Rewrite the items below as a single numbered list, omitting any blank lines. Leave the pictures out of your answer.

^^^^^^^^

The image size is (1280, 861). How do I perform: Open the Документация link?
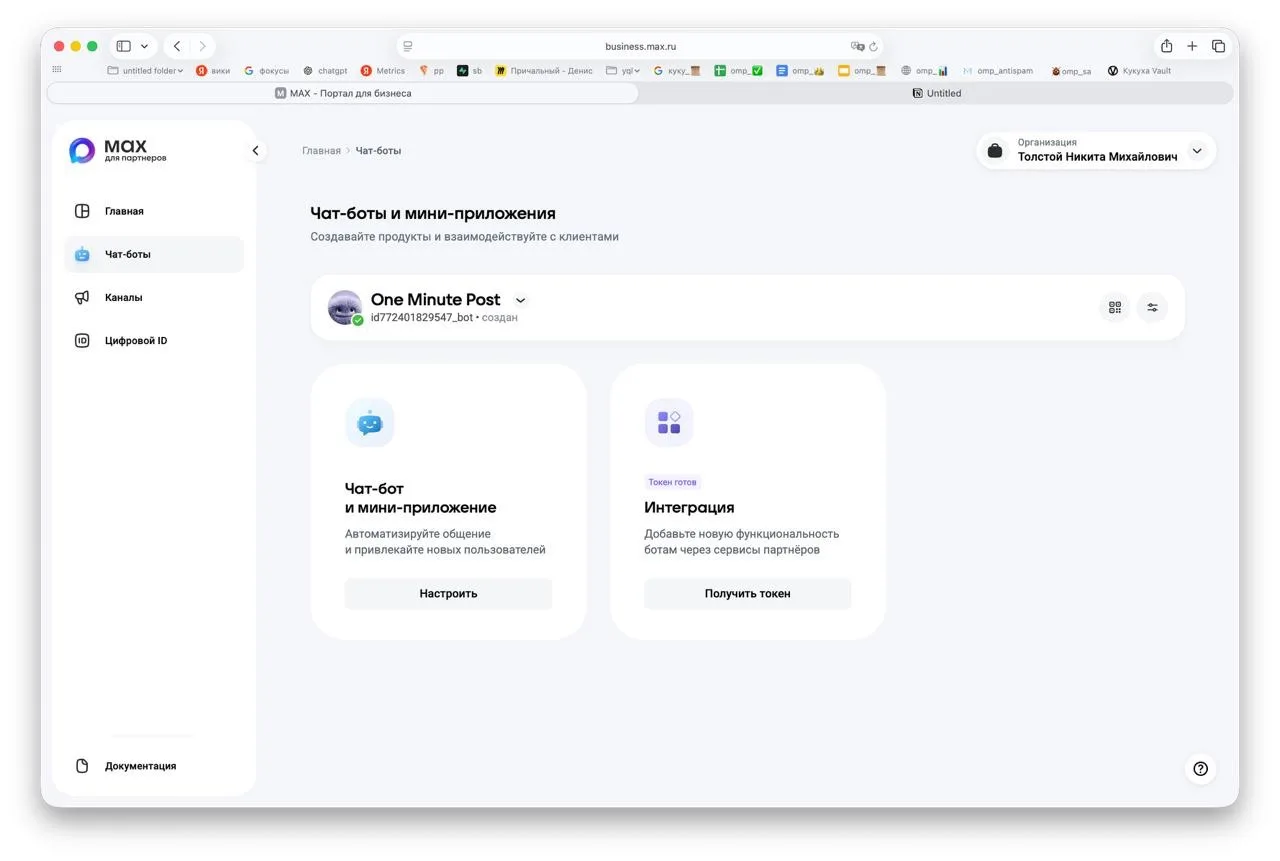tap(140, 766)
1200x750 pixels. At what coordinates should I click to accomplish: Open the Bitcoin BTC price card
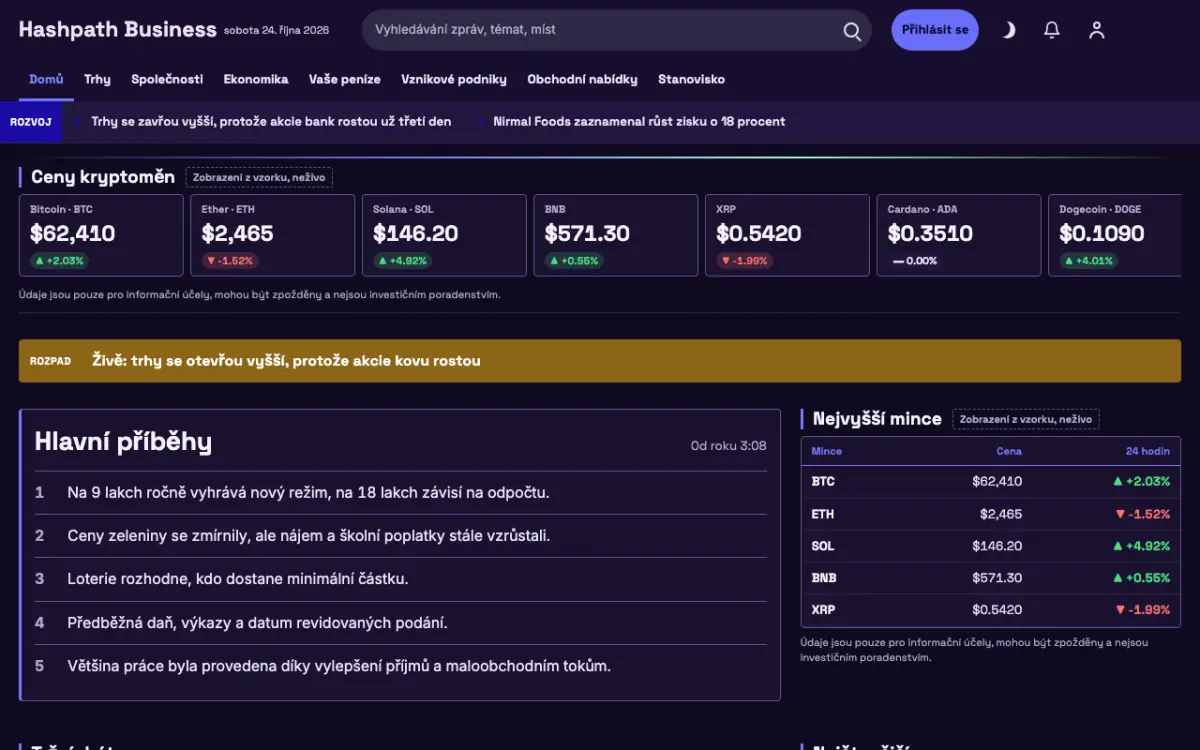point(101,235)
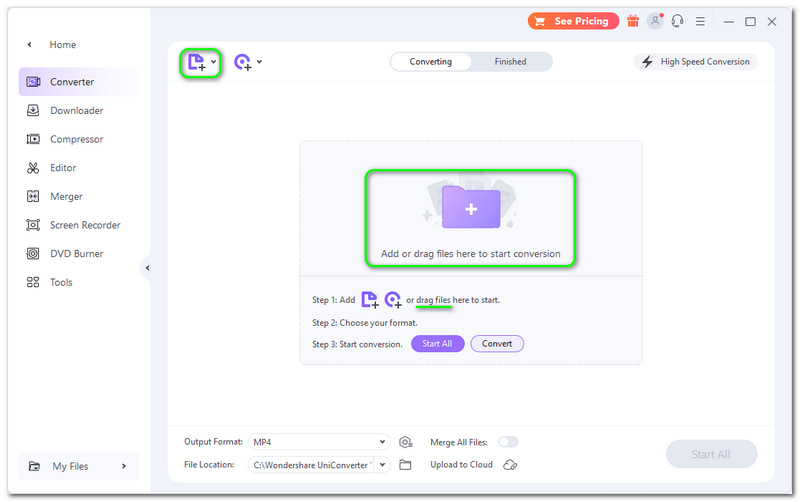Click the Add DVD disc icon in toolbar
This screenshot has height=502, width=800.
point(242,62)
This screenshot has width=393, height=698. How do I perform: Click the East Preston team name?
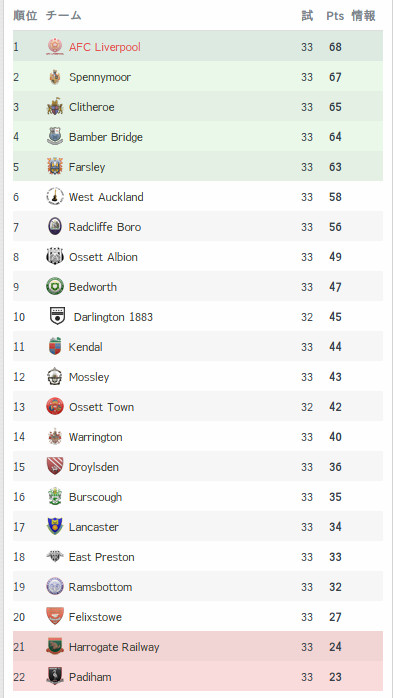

^^^^^^^^

**Exercise solution:**
1. The image size is (1280, 861). How do I perform: Open the Документация link?
2. tap(140, 766)
3. 1200x750 pixels. At what coordinates should I click to accomplish: Open the Bitcoin BTC price card
4. point(101,235)
5. Click the Add DVD disc icon in toolbar
6. This screenshot has height=502, width=800.
7. point(242,62)
8. This screenshot has width=393, height=698. How do I perform: Click the East Preston team name?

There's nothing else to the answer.